**EXERCISE INSTRUCTIONS:** Your reply should set down word for word each line below from the one with "Bookmark this page with star icon" through the final line, both included, but none of the pictures.

[Collected data]

════════

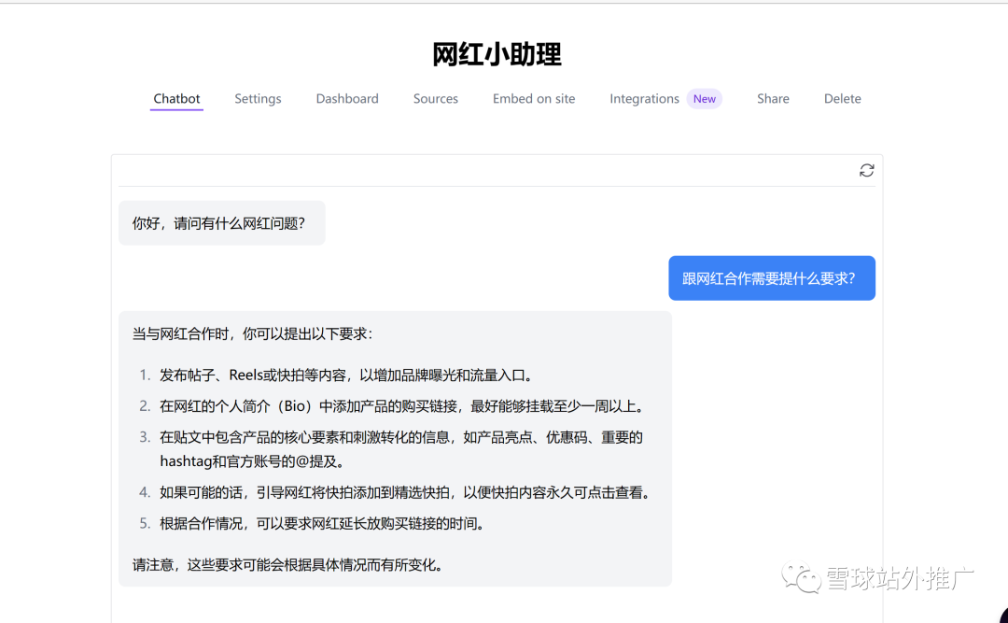Click the note line 请注意 in the reply

tap(283, 564)
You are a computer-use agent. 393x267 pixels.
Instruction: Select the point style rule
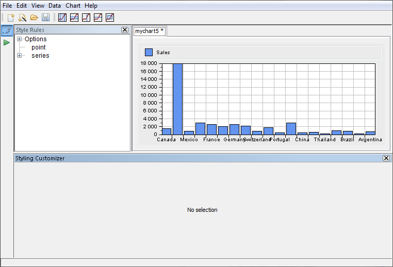point(39,47)
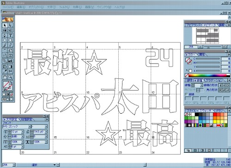Open the ファイル (File) menu
The width and height of the screenshot is (231, 168).
pyautogui.click(x=8, y=7)
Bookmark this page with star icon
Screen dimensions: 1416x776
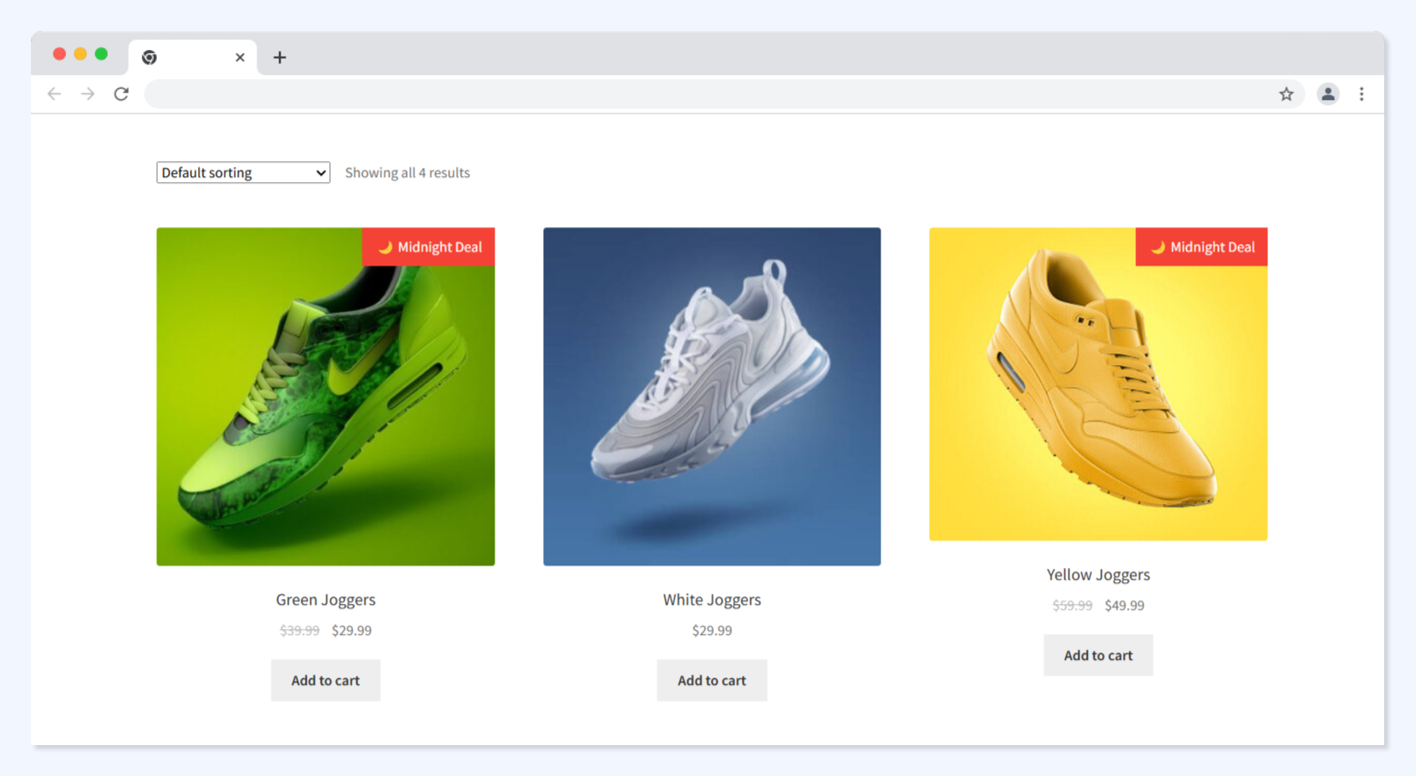click(1286, 94)
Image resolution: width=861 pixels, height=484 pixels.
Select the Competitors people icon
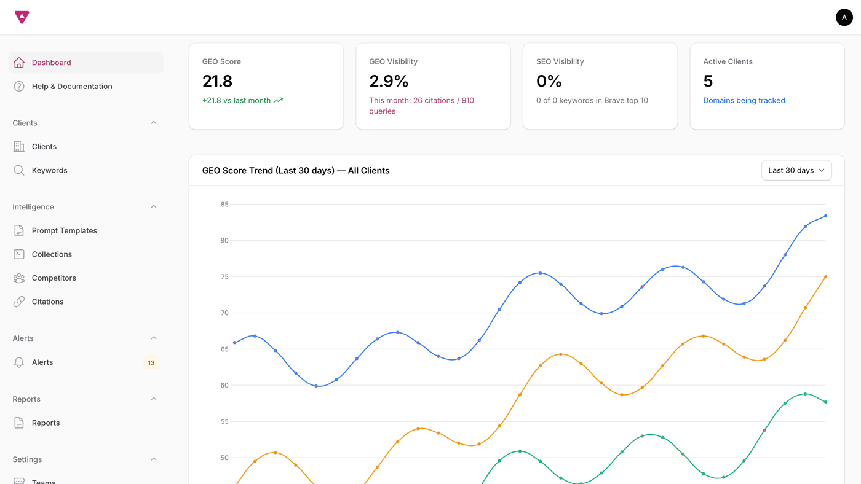click(18, 278)

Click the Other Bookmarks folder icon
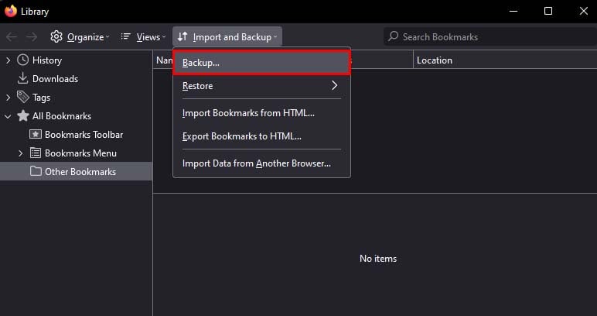[36, 172]
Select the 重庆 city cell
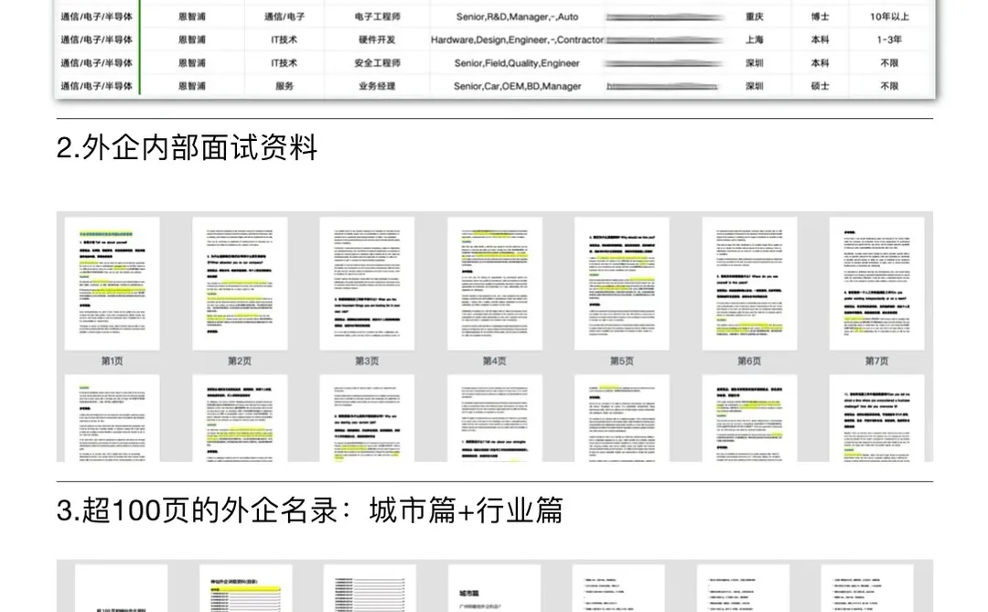 pyautogui.click(x=756, y=16)
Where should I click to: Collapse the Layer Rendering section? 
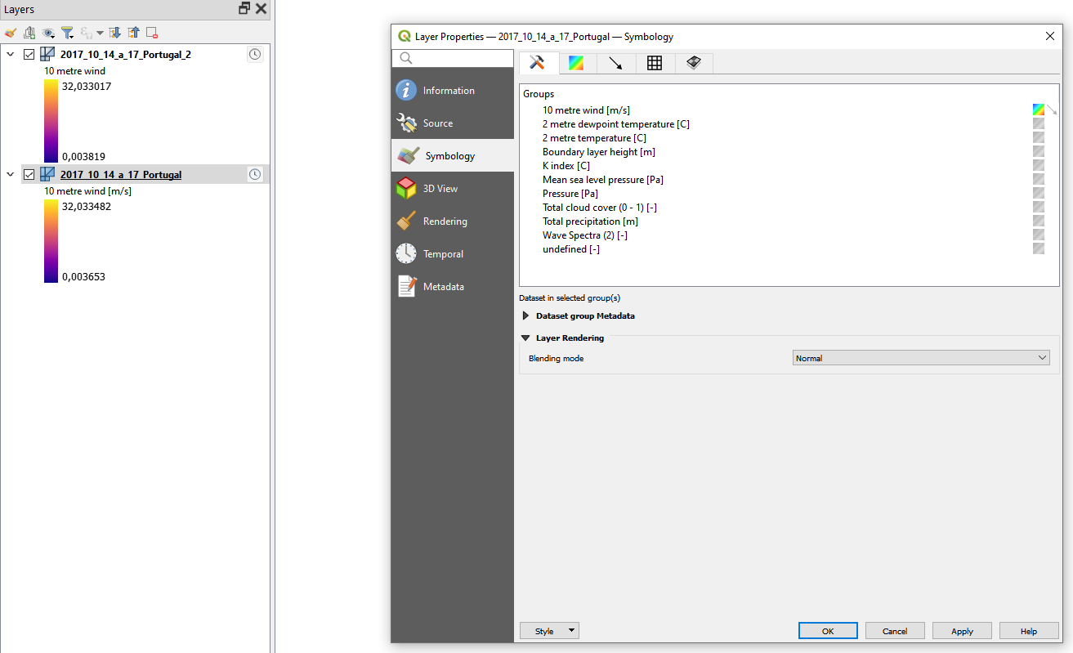pos(525,338)
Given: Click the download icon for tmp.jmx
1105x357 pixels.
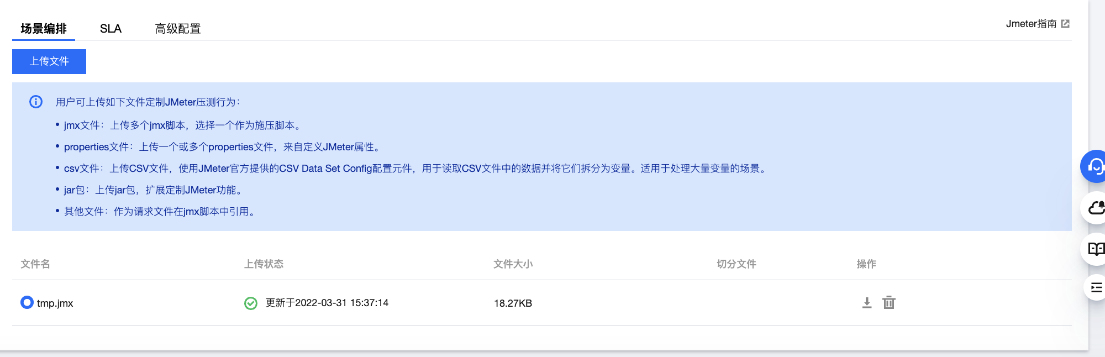Looking at the screenshot, I should [x=867, y=303].
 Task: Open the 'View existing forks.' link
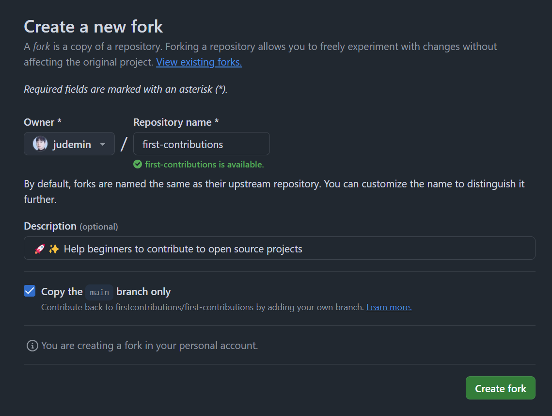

════════

**RESPONSE:**
Bookmark this page with star icon
Screen dimensions: 1416x776
click(1286, 94)
Image resolution: width=861 pixels, height=484 pixels.
Select the Competitors people icon
click(18, 278)

Click the Other Bookmarks folder icon
[36, 172]
Select the 重庆 city cell
 pyautogui.click(x=756, y=16)
Where should I click to: Collapse the Layer Rendering section? 
pos(525,338)
Given: Click the download icon for tmp.jmx
1105x357 pixels.
Looking at the screenshot, I should [x=867, y=303].
 Task: Open the 'View existing forks.' link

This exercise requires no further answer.